Ways to enhance optimization Presto and Hive
- Tez-Execution Engine in Hive – It is an application framework built on Hadoop Yarn.
- Usage of Suitable File Format in HIVE – Usage of appropriate file format on the basis of data will drastically increase the query performance. ORC file format is best suited for the same.
- Hive Partitioning – By partitioning the entries into the different dataset, only the required data is called during the time of the execution of the query, thus making the performance more efficient and optimized.
- Bucketing in Hive – It helps divide the datasets into more manageable parts, for this purpose bucketing is used. User can set the size of manageable pieces or Buckets too.
- Vectorization In Hive – Vectorized query execution is used for more optimized performance of HIVE. It happens by performing aggregation over batches of 1024 rows at once instead of the single row each time.
- Cost-Based Optimization in Hive (CBO) – It performs optimization based on query cost. To use CBO parameters are to be set at the beginning of the query.
- Hive Indexing – Indexing helps increase optimization. It helps the speed of the process of executing queries by taking less time to do so.
- File format – Usage of ORC file format is best suited for optimizing the execution of queries while using Presto.
- Presto can join automatically if the feature is enabled.
- Dynamic filter feature optimizes the use of JOIN queries
- Presto has added a new Hive connector configuration to skip corrupt records in input formats other than orc, parquet and rcfile.
- By setting task.max-worker-threads in config.properties, number of CPU cores into hyper-threads per core on a Presto worker node.
- Splits can be used for efficient and optimized use in executing the queries in Presto.
Advantages of Hive and Presto
- It is a stable query engine and has a large and active community
- Its queries are similar to that of SQL, which are easy to understand by RDBMS professionals
- It supports ORC, TextFile, RCFile, Avro and Parquet file Formats
- Presto supports file formats like ORC, Parquet and RCFile formats, eliminating the need for data transformation.
- It works well with Amazon S3 queries and Storage, it can query data in mere seconds even if the data is of the size of petabytes.
- Presto also has an active community.
Geospatial Analytics Using Presto and Hive
Modelling geospatial data has quite many complexities.
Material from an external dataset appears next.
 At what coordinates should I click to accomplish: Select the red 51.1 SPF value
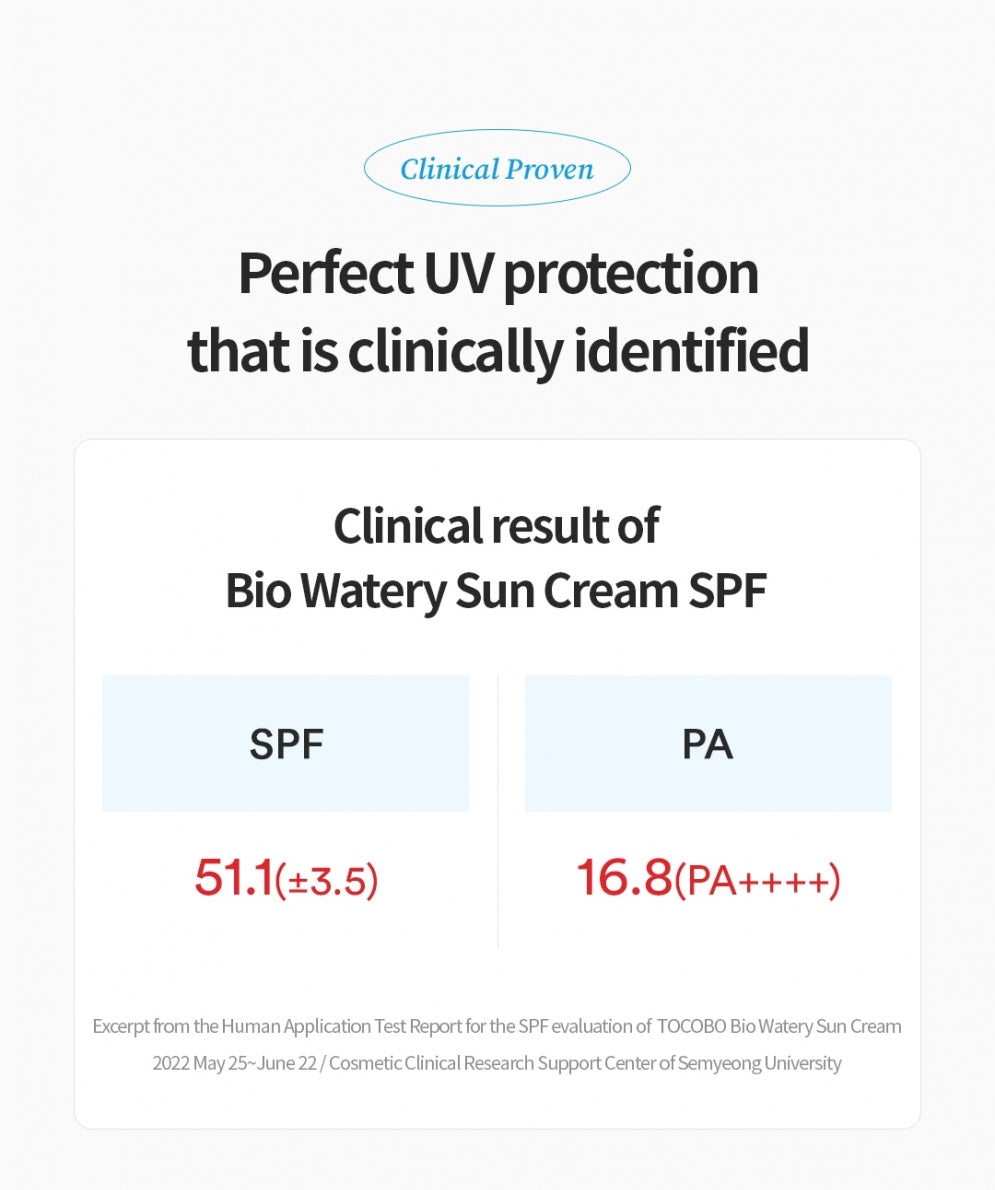coord(233,878)

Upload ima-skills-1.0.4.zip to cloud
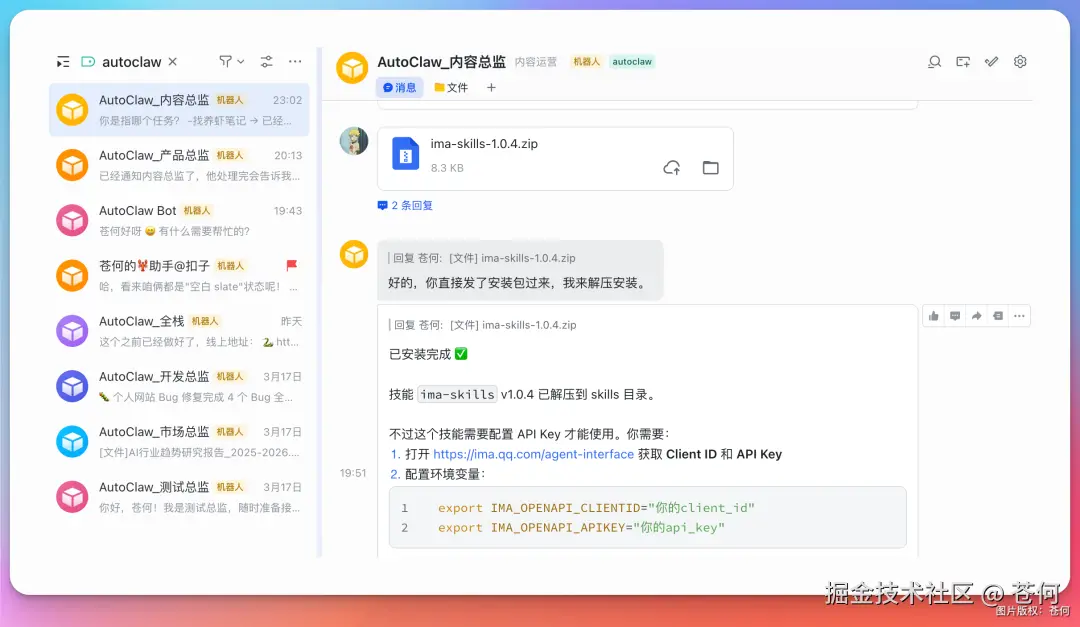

Well, Known Texts are used to model different locations on the map. Various types like point and polygon shapes are used for these purposes. The Hive Spatial Library is used for spatial processing in the Hive with User-Defined Functions and SerDes. Through allowing this library in Hive, queries may be created using the Hive Query Language (HQL), which is somewhat close to SQL. You will, therefore, stop complex MapReduce algorithms and stick to a more common workflow.
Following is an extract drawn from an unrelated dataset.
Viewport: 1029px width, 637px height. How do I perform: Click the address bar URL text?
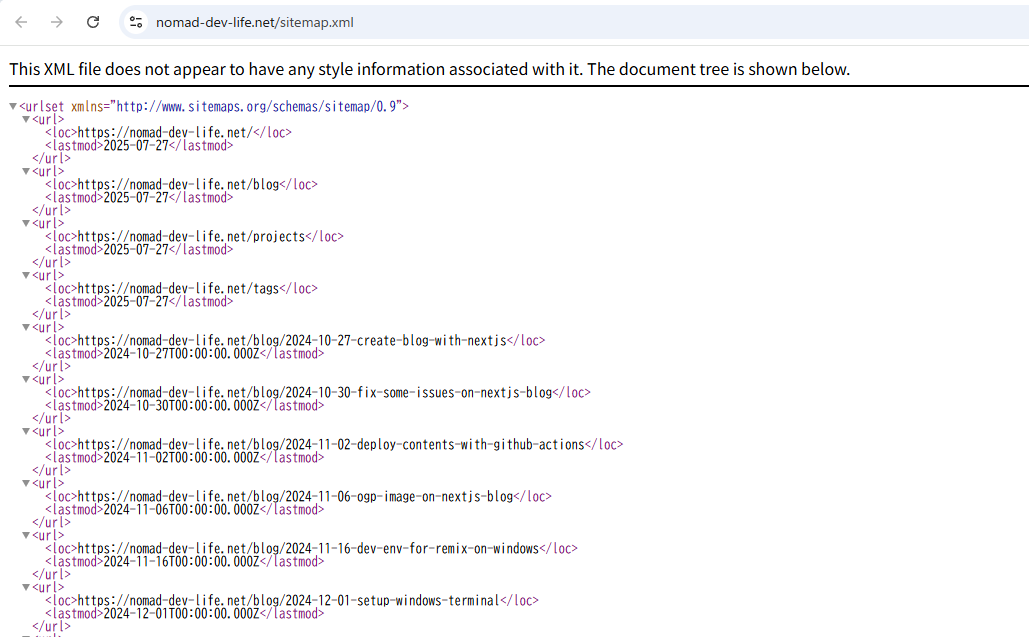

Presto GeoSpatial plugin is running in production at Uber. All GeoSpatial traffic at Uber, more than 90% of it is completed within 5 minutes. Compared with brute force Hive MapReduce execution, Uber’s Presto Geospatial Plugin is more than 50X faster, leading to greater efficiency.
Summing up – Geospatial Analytics Using Presto and Hive
Presto has the edge over Hive as it can be used to process unstructured data too, and query processing in Presto is faster than that in Hive.